継続的インテグレーションツールをセットアップするには、次の4つの準備が必要
-
ソースコードリポジトリ
コードはリポジトリに格納し、バージョン管理を行う。GitやSubversionなどが有用。 -
チェックイン手順
適切な手順でコードをチェックインし、インテグレーションをスムーズに行う。 -
ビルドの自動化
ビルドを自動化して効率的にテストやデプロイが行えるようにする。 -
作業単位を小さくする姿勢
小さな作業単位でコードを進め、頻繁にチェックインすることで統合の手間を減らす。
また、悲観的ロックモデル[1]は避け、チームがコードベースを自由に共有できる環境が必要です。
チェックイン手順を習慣づける
アジャイルなチームでは、開発者が以下のチェックイン手順を踏んでいる
- 最新のコードを取得: 作業前にリポジトリから最新のコードを取得し、ビルドして確認する。

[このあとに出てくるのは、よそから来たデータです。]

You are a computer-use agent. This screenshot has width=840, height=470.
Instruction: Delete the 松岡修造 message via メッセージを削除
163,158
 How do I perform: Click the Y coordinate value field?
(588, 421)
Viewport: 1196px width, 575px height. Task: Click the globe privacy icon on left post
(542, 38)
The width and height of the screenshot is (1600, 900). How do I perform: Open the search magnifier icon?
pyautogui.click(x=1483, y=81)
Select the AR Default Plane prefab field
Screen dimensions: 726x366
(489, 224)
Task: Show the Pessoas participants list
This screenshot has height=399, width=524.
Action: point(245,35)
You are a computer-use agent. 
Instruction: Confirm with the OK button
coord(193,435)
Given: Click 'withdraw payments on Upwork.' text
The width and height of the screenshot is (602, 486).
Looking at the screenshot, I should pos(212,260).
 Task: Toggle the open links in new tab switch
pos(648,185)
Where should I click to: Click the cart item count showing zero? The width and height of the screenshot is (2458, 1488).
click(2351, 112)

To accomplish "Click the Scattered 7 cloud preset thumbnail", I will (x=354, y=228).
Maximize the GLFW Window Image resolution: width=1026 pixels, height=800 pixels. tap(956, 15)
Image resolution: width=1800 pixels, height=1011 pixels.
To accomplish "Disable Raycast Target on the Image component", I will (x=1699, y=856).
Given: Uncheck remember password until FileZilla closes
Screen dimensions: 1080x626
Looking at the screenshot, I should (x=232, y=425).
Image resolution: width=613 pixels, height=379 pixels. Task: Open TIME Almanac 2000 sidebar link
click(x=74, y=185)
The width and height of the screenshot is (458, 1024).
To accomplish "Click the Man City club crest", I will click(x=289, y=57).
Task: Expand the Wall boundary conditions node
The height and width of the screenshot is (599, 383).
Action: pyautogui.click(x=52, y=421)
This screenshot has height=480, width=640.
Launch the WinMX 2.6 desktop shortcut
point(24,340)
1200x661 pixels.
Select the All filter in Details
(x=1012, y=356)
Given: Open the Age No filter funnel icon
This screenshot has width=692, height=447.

- 変更を加える: 新機能追加やバグ修正などの作業を行う。
- テストを実行: 変更がコードを壊していないかテストを実行し、全てが成功することを確認する。
- 更新差分を取得: 他のメンバーの変更があるかもしれないので、再度リポジトリから最新コードを取得する。
- 再度テストを実行: 他のメンバーの変更とマージした後、再度テストを実行して動作確認する。
- チェックイン: すべてがうまくいったら、手元のコードをリポジトリにチェックインする。
また、ビルドを常に健全な状態に保つことが重要で、ビルドできなくなった場合はチームで助け合い修正することが求められる。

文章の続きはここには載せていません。